Au sein de l’Union Européenne, les embryons de poissons et d’amphibiens ne répondent pas à la définition de l’animal de laboratoire de la directive 2010/63/UE. Des tests sur embryons de poisson, comme le Zebrafish Embryo Teratogenicity test (ZET), sont en cours d’harmonisation et d’optimisation. Ces tests sur poissons pourraient convenir aux besoins de l’industrie cosmétique à condition de ne pas les exposer au-delà des stades embryonnaires et d’obtenir une spécificité de 100 % (identification correcte de toutes les substances non tératogènes) avec une sensibilité satisfaisante pour identifier les agents tératogènes les plus puissants. Par ailleurs, ces tests sur poissons sont repris dans plusieurs programmes de recherche internationaux dont le but est le développement de tests ou de stratégie d’évaluation de la reprotoxicité en ayant recours à des méthodes alternatives à l’expérimentation animale (ReProTect, ChemScreen et ToxCast).

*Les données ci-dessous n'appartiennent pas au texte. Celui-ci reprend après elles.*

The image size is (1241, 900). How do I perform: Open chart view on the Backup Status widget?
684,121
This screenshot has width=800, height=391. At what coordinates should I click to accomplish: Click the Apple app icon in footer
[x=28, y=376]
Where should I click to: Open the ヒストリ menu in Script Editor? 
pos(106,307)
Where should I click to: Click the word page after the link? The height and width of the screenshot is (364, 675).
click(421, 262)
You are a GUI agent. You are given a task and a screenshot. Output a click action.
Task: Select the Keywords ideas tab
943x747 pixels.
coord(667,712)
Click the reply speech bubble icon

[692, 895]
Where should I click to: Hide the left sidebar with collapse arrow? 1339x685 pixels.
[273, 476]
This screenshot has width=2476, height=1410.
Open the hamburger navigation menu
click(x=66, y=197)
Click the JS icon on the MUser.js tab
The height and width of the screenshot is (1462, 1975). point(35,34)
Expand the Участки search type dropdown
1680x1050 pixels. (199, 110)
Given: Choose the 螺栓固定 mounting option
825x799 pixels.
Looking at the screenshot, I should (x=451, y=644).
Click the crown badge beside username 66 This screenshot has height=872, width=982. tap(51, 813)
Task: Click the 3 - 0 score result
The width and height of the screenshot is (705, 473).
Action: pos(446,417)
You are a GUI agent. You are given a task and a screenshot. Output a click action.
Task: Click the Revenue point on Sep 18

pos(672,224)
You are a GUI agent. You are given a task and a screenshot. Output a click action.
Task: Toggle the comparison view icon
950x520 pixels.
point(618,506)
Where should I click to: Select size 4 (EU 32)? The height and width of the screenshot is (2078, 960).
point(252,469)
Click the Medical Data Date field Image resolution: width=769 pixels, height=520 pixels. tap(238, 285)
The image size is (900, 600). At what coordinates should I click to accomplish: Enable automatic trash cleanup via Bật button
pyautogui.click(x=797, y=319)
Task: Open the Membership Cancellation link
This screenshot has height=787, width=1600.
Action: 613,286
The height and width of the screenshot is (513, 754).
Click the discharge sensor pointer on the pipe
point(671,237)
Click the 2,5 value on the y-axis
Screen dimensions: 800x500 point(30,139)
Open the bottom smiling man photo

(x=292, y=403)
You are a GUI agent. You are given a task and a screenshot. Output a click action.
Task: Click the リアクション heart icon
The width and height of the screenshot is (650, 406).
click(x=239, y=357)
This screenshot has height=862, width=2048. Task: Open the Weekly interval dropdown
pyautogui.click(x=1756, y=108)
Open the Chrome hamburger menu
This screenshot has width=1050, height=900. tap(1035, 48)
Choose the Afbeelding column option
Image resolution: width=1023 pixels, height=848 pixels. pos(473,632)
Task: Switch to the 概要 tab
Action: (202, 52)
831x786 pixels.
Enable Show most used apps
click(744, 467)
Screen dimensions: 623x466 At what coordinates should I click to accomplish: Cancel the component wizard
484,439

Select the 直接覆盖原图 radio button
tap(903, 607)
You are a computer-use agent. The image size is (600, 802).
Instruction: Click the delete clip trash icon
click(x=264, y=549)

Deuxième partie : Résultats

L’objectif de mes travaux de thèse est de développer un test répondant au maximum aux contraintes et aux besoins de l’industrie cosmétique pour le développement d’une méthode alternative à l’expérimentation animale pour l’évaluation de la tératogénicité de ses ingrédients. Pour cela, une liste de 34 substances de référence a été établie et trois organismes ont été sélectionnés. Les tests utilisant ces organismes ont été évalués sur la liste de substances de référence pour déterminer l’organisme le plus robuste et le test le plus sensible pour l’identification des agents tératogènes dans nos conditions. Ce dernier est ensuite réévalué sur une liste enrichie en substances de référence n’ayant pas d’effets tératogènes connus pour préciser la spécificité du test.